_Problem statement_
Retrieve every line of the data holding the word "computer".

+-------+

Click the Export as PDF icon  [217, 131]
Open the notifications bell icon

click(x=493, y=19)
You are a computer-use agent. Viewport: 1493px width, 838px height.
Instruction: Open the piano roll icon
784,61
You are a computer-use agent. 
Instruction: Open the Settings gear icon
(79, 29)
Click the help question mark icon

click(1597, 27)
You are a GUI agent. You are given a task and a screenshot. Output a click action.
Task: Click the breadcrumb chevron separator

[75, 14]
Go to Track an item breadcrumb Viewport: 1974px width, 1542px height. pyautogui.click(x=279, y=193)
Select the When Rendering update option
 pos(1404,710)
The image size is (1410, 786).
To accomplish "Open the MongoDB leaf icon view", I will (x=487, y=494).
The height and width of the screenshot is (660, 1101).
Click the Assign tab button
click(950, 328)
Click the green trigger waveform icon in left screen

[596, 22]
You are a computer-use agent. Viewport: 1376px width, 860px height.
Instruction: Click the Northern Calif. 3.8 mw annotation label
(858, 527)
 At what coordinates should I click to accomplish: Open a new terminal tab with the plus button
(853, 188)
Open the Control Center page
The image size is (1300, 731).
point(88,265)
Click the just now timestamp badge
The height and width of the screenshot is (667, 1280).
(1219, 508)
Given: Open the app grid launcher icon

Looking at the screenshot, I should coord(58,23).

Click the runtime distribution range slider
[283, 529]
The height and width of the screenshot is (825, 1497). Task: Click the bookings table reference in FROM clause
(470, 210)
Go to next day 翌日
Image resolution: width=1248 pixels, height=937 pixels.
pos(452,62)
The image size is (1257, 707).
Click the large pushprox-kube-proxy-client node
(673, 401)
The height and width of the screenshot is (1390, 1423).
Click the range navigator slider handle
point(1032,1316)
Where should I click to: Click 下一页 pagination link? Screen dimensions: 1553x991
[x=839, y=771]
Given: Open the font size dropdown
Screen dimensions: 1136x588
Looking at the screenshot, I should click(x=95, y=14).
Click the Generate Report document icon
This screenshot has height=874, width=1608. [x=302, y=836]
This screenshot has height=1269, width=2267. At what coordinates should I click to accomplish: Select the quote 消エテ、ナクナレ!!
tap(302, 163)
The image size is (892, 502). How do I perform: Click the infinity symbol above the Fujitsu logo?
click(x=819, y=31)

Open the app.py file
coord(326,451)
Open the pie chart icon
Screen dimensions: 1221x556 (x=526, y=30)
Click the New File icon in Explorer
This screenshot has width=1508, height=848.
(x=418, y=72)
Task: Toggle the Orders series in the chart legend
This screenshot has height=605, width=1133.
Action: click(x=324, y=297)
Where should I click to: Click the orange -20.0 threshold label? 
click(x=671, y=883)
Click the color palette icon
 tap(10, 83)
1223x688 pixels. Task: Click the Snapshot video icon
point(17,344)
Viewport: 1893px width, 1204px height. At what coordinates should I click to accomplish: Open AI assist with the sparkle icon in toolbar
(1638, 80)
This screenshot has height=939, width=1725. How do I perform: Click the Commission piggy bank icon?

+-------+

_Output of the task_
You are a computer-use agent. Viewport: 1493px width, 838px height.
You are a computer-use agent. 
You are a computer-use agent. Viewport: 1376px width, 860px height.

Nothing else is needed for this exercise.